*** TASK INPUTS
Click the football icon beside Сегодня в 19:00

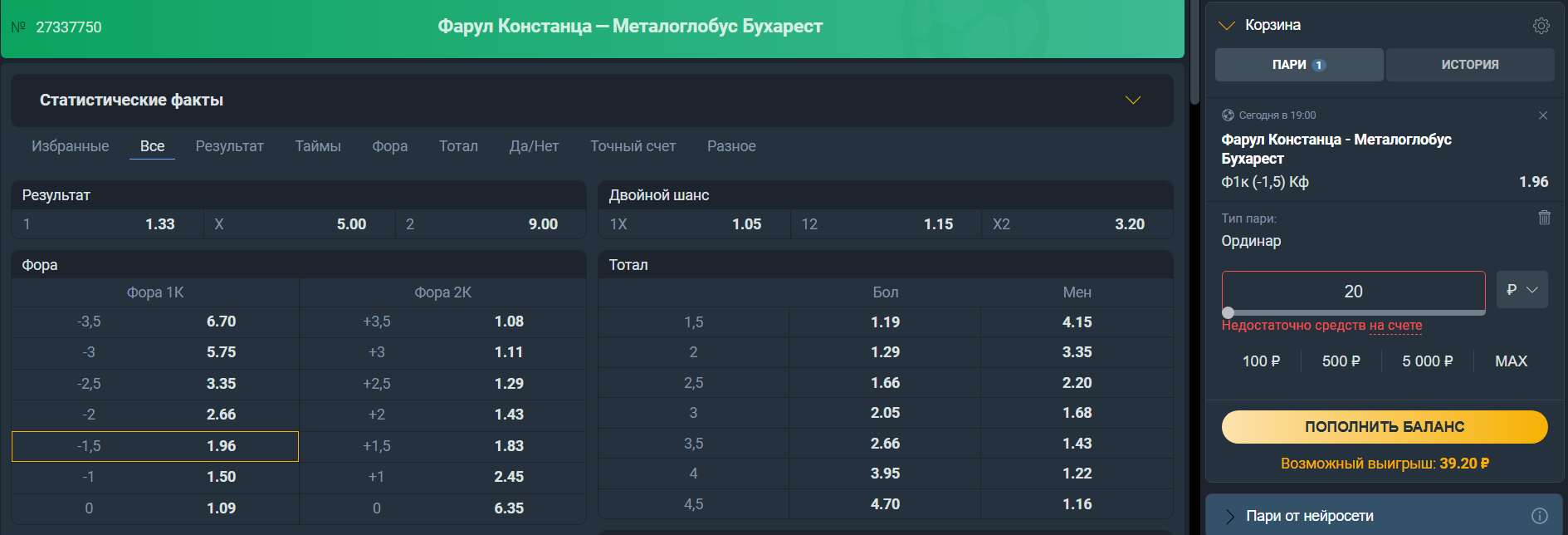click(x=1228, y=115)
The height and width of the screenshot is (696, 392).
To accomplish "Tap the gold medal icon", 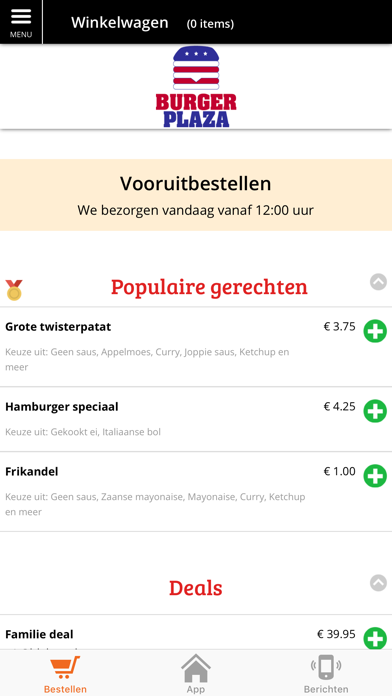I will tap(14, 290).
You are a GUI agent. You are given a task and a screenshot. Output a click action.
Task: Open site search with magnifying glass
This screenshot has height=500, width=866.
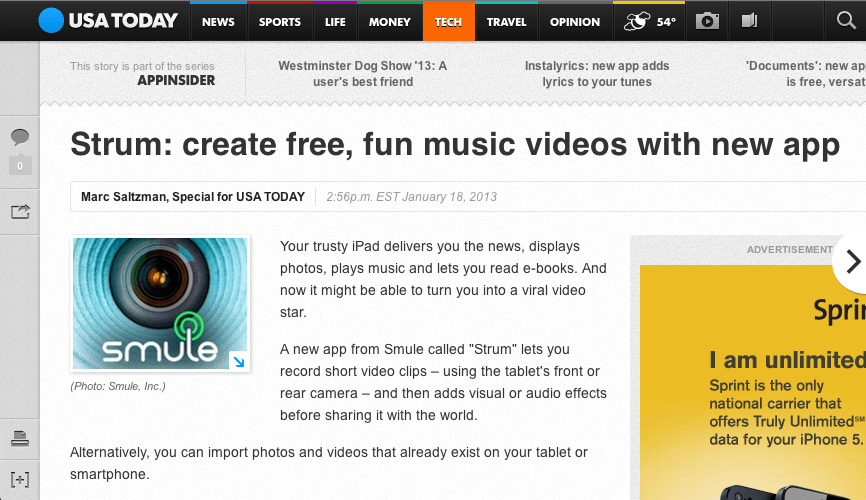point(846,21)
******
[INSTRUCTIONS TO FOLLOW] For this task, give again exactly the lines from the line with "You are a GUI" through the end of the entries, including both ends, and omit the pictures.

[REPLY TO THE EXERCISE]
You are a GUI agent. You are given a task and a screenshot. Output a click action.
Task: Open site search with magnifying glass
This screenshot has height=500, width=866.
point(846,21)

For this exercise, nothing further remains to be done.